Exercise description
Set out the records again, keeping every word as it is.

**** Dataset ****

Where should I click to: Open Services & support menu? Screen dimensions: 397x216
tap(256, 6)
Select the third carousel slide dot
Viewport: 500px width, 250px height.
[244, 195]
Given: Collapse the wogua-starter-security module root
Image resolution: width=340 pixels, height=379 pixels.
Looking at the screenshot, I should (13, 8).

****

Solution
Where should I click to: Open Services & support menu? Screen dimensions: 397x216
tap(256, 6)
Select the third carousel slide dot
Viewport: 500px width, 250px height.
[244, 195]
Given: Collapse the wogua-starter-security module root
Image resolution: width=340 pixels, height=379 pixels.
Looking at the screenshot, I should (13, 8).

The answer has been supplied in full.